A volunteer coordinator from Cam Sight visited Mr Slater and was able to match him with a male volunteer. The volunteer visits him at home and takes him out in the car so that Mr Slater can enjoy walks at different locations.

He still goes out alone in his own neighbourhood but refuses to use a white stick. While this is a safety issue, many visually impaired people do not use a stick because they feel it makes them vulnerable to opportunist attacks.

A year after my first contact with him, Mr Slater is managing much better with the extra support and is more accepting of help.

He is still very independent, but in a positive way. He has come to terms with his disability, although it has been a slow process, and his quality of life has improved greatly.

Since Mr Slater has had help and attention he has become more outgoing and sociable. He probably has more friends and more of a social life now than he ever had before.

He has been on three holidays in a hotel specially adapted for disabled and visually impaired people. The holidays were in another county and he chose and booked them himself.
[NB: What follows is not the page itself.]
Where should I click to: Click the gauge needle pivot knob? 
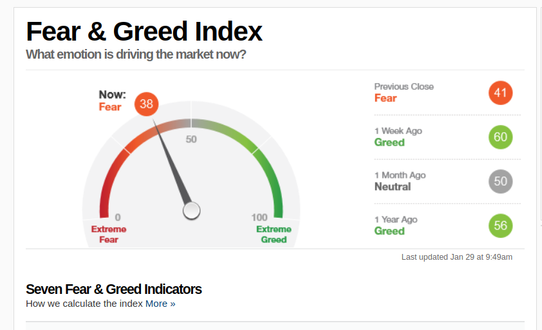click(x=191, y=211)
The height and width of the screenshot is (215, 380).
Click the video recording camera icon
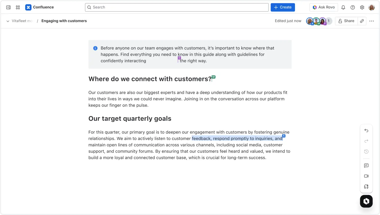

Meeting others in a similar position regularly means that he no longer feels like a misfit.

Without rehabilitation, he would have continued to live in unsanitary conditions and his diet would have remained unbalanced. These factors, together with his increasing isolation and depression, would eventually have led to him needing full-time residential care.

Instead, the rehabilitation package has allowed Mr Slater to maintain his dignity, privacy and independence by remaining in his own home.

It would be easy to become emotionally involved with a client such as this, but it would be unprofessional.

I believe that my nursing background enables me to step back while still caring. It is best to channel the client into local services. Calling on the help of other professionals, instead of trying to be indispensable, is a skill I learnt as a staff nurse.